Sebenarnya bila harus mendapatkan penjagaaan. Sekelas putri raja sepertinya bisa saja mendapatkan pengawalan terbaik oleh orang-orang yang sangat terlatih. Bahkan sebelumnya Vivian sempat ditawari pengawalan khusus selama perjalanan oleh kepala daerah Kota Celadoni saat kami akan berangkat melanjutkan perjalanan, namun ia menolak dan lebih memilihku untuk menjadi ksatria pribadinya. Ia merasa dengan adanya diriku di sampingnya pun sudah sangat aman. Di sisi lain aku merasa senang, namun di sisi lain juga kecemasanku menjadi semakin tinggi karena tanggung jawab ini dirasa begitu besar. Bagaimana tidak, masa depan kerajaan ini berada dalam penjagaanku. Sendiri.

“I-iya, aku mengerti. Aku berjanji tidak akan melakukan hal aneh padamu.” jawabku sedikit terbata.

Selama beberapa menit suasana hening sejenak. Hingga akhirnya Vivian melepas pelukannya dan menarik lengan bajuku untuk mengajakku ke kamarnya.

Wajahku sepertinya masih memerah. Baru kali ini aku bermalam dengan seorang gadis di kamarnya. Semoga saja tidak terjadi hal-hal yang aku ‘inginkan’.

***

 

“Aaarrghh..” pekik redup seorang pemuda yang mengerang kesakitan. Tetesan cairan panas terus menerus melepuhkan kulit kedua pahanya. “Ammhuunn..”

Gelap dan pengap. Keringat dingin membasahi seluruh tubuhnya. Matanya tertutup kain hitam sedangkan tangan dan kakinya terikat pada sebuah kursi kayu yang ia duduki. Tak berdaya memenjarakannya.

Baru saja ia mengalami hal buruk setelah mengantarkan minuman pada salah satu tamu kapal, dan kini tiba-tiba tersekap tak berdaya tanpa tahu apa yang terjadi sebelumnya.

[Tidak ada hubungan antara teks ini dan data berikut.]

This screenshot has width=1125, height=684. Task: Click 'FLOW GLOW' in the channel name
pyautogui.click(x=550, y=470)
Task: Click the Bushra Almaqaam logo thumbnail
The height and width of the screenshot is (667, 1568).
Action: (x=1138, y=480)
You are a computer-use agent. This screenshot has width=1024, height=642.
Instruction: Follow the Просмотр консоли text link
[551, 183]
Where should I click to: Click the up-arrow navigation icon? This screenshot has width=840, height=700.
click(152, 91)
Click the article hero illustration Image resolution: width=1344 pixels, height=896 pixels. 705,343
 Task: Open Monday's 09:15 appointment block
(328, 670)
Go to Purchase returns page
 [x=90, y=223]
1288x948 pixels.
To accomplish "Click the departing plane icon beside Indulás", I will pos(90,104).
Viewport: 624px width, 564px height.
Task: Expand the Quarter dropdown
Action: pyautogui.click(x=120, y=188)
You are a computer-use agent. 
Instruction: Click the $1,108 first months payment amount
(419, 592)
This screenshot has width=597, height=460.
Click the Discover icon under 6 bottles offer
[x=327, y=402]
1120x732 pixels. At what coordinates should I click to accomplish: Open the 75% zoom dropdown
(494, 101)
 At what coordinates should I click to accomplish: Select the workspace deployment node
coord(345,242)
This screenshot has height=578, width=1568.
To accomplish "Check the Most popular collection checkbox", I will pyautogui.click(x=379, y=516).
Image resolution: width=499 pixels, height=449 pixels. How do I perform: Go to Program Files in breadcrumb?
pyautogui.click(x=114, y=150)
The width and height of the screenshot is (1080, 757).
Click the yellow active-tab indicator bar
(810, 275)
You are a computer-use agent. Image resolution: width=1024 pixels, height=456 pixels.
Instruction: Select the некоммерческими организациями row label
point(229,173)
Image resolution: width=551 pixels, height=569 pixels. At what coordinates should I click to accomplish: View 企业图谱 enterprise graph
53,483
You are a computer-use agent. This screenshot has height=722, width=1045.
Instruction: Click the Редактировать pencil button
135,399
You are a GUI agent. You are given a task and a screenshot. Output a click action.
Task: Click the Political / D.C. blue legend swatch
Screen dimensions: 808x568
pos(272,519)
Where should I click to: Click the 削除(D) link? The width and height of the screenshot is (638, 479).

“Bodoh sekali aku yang memanfaatkanmu untuk melakukan tugas ini.” hardik seorang pria bersuara rendah tak dikenal.

“Siaha hamu?? Tohong hehashan hahuuu.” mohon si pemuda dengan sumpalan kain tebal di mulutnya, “Amhuni hahuu.”

“Tak kusangka pemuda itu memiliki insting yang luar biasa. Bila aku tak berhati-hati, mungkin ia telah menemukanku.” pria tersebut berbicara sendiri tanpa menghiraukan pemuda yang tersiksa di hadapannya.

“Hahu hohon hehhashan hahuuu!”

“Diam!!”

~Zlash!

Seketika semua menjadi senyap sesaat. Muncratan serta genangan merah membekas pada dinding dan lantai ruangan. Hanya selang beberapa detik yang lalu kepala sang pemuda masih menempel pada lehernya.

Si pria misterius menyeringai dan tertawa keras. “Tapi..” matanya membelalak lebar. “Kalaupun pemuda itu menemukanku, hidupnya tak akan lebih dari sepuluh detik saja.”

Tawanya menggema di seluruh sudut ruangan hingga lorong kabin kapal.

***



[1] Istilah yang digunakan di Indonesia untuk mengilustrasikan suatu karya tulis berupa paparan tulisan hasil penelitian sarjana strata satu yang membahas suatu fenomena dalam bidang ilmu tertentu.